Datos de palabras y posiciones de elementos
==============================

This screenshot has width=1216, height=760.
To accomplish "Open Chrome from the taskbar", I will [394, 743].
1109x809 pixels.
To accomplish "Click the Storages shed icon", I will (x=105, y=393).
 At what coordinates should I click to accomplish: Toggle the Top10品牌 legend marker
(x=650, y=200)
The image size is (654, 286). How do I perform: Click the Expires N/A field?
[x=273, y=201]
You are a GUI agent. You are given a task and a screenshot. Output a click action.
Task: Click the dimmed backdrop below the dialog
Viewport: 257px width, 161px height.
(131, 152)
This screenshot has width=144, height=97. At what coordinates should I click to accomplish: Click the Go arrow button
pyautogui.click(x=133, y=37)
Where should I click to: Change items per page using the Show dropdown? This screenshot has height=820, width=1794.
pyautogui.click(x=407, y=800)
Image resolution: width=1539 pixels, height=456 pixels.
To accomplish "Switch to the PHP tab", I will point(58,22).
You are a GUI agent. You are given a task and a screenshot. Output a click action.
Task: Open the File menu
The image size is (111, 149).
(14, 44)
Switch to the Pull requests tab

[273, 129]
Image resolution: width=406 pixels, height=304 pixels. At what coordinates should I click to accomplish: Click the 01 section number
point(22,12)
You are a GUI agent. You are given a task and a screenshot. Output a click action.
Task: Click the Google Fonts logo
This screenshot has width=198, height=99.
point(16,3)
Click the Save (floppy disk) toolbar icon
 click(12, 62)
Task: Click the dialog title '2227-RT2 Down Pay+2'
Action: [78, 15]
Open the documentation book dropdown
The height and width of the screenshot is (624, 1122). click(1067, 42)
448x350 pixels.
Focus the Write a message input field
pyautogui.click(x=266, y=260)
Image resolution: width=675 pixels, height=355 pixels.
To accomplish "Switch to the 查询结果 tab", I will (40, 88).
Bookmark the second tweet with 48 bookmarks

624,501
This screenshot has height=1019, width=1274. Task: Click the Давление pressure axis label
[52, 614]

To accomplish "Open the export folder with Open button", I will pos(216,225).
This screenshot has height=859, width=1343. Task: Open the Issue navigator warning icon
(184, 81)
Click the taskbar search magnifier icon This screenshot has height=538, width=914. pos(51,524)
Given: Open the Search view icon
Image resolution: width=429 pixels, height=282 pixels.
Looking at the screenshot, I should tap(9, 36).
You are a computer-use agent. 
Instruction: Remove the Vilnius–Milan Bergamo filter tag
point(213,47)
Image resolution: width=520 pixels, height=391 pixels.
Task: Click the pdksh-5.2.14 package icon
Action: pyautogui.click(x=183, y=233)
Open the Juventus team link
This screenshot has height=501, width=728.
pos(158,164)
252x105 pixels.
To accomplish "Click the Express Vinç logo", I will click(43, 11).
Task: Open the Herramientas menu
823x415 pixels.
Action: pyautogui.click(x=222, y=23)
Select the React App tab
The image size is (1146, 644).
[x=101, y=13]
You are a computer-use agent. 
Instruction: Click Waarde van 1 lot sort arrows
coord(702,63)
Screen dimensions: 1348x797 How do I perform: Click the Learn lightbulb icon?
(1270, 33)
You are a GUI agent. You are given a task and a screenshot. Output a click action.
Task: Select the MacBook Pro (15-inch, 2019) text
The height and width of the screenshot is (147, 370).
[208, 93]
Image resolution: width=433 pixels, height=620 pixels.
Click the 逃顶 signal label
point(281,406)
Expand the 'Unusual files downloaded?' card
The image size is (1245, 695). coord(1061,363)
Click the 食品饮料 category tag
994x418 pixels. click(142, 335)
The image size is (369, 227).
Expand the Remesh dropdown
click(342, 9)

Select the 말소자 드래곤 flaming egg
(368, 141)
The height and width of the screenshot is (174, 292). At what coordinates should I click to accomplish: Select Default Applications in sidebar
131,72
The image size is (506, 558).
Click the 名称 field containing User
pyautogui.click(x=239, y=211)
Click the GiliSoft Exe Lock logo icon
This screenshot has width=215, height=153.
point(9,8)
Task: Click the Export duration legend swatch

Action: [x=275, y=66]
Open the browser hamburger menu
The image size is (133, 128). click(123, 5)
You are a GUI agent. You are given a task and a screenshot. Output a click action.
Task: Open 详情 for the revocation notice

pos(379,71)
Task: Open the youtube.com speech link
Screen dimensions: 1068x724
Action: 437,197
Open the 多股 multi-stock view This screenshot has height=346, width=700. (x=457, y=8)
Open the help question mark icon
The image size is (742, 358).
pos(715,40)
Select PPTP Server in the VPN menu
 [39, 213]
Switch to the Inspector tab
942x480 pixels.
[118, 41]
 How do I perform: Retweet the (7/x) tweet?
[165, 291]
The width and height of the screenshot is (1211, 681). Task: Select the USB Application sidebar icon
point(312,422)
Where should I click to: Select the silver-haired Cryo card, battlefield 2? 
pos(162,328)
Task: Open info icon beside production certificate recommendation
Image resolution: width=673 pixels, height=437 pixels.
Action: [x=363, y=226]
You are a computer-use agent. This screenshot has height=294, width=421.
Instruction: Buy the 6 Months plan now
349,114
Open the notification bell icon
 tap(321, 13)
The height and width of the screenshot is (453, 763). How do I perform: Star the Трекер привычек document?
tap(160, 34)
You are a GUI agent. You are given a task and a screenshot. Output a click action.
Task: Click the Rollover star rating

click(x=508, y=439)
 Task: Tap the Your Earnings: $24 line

==============================

RETO
Sustituye "taskbar" por "dock" en el tramo que va desde el comienzo de los registros hasta la línea que contiene "will (x=105, y=393).", ambas incluidas. Reproduce solo ese tramo, con todo lo demás sin cambios.

RESPUESTA
This screenshot has width=1216, height=760.
To accomplish "Open Chrome from the dock", I will [394, 743].
1109x809 pixels.
To accomplish "Click the Storages shed icon", I will (x=105, y=393).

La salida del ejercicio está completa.